▶ [What is needed]: Scan the entries below for the word "range" and copy every line where it turns up.

————————

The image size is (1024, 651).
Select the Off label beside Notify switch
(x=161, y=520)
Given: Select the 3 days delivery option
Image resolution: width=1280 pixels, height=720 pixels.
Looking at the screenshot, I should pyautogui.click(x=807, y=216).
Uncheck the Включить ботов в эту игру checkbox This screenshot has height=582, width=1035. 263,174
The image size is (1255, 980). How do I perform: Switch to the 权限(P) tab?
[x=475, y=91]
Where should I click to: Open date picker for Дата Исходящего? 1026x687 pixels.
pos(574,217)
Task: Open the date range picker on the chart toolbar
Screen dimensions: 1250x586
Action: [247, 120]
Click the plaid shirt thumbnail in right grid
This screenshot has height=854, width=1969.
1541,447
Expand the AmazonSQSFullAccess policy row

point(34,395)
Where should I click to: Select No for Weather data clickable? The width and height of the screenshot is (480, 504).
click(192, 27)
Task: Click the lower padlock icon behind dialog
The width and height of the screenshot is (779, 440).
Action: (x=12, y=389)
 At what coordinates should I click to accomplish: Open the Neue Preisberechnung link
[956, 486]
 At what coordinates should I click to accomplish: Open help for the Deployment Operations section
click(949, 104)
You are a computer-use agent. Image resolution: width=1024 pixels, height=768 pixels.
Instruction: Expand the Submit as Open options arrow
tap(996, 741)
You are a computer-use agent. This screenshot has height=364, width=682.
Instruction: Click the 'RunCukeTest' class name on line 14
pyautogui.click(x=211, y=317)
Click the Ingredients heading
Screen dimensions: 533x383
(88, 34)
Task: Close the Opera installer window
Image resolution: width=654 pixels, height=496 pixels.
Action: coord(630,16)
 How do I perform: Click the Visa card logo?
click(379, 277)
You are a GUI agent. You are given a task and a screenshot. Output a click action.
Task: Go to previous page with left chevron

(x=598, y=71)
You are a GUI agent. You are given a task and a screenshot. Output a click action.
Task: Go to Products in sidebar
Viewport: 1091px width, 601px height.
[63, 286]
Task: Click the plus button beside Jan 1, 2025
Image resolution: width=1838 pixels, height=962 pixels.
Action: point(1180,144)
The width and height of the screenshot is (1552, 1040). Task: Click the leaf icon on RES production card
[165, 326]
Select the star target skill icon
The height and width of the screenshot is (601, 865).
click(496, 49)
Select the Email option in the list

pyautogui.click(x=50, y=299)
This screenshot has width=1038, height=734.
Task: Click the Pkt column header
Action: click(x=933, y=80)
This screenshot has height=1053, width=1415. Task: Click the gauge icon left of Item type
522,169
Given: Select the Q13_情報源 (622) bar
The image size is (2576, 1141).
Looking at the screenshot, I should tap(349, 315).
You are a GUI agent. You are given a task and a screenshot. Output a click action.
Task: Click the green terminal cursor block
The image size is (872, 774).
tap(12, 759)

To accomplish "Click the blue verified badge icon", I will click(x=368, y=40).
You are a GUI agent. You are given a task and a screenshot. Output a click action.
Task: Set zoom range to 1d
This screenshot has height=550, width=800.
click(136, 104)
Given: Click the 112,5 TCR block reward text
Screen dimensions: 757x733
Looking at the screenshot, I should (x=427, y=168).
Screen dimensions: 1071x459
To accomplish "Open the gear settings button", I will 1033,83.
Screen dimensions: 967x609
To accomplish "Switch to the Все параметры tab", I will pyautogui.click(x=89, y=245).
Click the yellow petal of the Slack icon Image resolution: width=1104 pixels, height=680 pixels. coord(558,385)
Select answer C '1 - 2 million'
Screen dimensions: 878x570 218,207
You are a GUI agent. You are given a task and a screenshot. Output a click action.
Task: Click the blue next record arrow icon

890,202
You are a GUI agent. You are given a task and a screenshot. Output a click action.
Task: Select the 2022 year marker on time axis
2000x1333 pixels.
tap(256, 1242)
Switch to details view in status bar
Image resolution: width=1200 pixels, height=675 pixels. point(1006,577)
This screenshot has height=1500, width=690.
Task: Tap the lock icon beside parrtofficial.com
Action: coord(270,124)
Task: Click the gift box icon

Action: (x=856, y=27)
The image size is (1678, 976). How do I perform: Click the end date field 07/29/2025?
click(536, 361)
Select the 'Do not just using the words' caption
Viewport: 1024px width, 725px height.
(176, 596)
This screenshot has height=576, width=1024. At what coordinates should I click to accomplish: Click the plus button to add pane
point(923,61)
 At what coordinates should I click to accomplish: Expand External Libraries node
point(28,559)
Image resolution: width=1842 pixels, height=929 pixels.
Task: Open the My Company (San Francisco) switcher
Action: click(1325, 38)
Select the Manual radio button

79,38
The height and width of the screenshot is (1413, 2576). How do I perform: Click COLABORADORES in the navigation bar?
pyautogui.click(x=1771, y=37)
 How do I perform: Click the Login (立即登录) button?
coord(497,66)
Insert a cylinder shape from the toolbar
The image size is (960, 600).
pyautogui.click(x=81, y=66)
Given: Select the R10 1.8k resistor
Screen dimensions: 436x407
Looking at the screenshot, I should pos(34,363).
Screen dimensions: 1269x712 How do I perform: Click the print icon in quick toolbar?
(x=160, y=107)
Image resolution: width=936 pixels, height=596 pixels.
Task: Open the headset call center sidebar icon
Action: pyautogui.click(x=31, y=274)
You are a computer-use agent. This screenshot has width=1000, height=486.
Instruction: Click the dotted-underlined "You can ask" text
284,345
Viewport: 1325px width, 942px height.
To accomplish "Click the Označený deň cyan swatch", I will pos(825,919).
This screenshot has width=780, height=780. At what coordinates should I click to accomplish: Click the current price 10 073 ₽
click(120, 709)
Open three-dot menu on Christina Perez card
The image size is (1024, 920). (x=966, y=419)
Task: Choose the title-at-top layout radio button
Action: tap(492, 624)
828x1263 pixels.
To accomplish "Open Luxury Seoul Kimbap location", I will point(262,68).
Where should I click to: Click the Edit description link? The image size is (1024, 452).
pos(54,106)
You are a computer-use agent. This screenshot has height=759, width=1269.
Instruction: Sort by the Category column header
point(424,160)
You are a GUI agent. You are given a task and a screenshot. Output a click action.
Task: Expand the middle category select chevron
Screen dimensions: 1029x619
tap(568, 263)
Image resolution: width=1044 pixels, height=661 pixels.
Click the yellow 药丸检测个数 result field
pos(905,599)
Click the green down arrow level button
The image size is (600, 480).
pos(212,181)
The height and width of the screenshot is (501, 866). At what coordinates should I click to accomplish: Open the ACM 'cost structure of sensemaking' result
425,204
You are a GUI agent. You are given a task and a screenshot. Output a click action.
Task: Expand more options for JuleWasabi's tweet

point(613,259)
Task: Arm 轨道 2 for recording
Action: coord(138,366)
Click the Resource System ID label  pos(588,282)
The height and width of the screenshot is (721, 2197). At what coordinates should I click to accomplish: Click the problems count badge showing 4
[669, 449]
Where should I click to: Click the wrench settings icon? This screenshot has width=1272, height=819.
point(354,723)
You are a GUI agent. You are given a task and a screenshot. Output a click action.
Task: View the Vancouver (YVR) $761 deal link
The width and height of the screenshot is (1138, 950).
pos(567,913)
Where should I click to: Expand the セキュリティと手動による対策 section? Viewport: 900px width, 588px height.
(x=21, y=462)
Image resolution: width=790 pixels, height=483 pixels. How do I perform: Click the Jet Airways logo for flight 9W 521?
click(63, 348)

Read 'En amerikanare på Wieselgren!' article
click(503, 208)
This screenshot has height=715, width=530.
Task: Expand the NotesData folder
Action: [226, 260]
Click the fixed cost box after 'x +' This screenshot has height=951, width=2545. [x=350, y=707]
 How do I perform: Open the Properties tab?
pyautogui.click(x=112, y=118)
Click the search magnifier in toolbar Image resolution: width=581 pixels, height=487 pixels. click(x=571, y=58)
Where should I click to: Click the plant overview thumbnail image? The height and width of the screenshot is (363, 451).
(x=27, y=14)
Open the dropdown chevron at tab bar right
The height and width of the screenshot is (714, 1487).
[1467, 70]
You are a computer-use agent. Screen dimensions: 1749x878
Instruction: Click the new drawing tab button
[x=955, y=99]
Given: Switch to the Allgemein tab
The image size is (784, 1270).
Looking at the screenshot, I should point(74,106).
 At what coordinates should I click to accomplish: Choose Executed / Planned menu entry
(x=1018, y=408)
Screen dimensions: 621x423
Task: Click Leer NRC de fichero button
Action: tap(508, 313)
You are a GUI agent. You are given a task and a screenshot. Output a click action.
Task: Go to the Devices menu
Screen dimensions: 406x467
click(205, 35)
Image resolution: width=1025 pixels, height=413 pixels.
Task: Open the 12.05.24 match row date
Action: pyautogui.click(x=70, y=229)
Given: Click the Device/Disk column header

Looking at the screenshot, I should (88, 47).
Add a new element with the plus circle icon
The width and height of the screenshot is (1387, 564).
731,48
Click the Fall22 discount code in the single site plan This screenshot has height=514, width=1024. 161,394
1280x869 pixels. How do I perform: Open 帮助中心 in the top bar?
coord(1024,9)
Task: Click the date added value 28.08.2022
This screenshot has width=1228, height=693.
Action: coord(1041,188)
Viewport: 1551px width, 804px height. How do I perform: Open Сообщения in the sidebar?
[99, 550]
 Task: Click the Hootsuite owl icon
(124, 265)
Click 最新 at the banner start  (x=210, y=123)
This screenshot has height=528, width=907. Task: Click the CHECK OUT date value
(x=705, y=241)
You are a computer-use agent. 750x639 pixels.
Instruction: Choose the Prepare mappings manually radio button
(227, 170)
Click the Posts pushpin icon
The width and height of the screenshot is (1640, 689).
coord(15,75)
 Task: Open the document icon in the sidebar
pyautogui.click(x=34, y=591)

————————

▶ [Your response]:
Task: Open the date range picker on the chart toolbar
Task: Set zoom range to 1d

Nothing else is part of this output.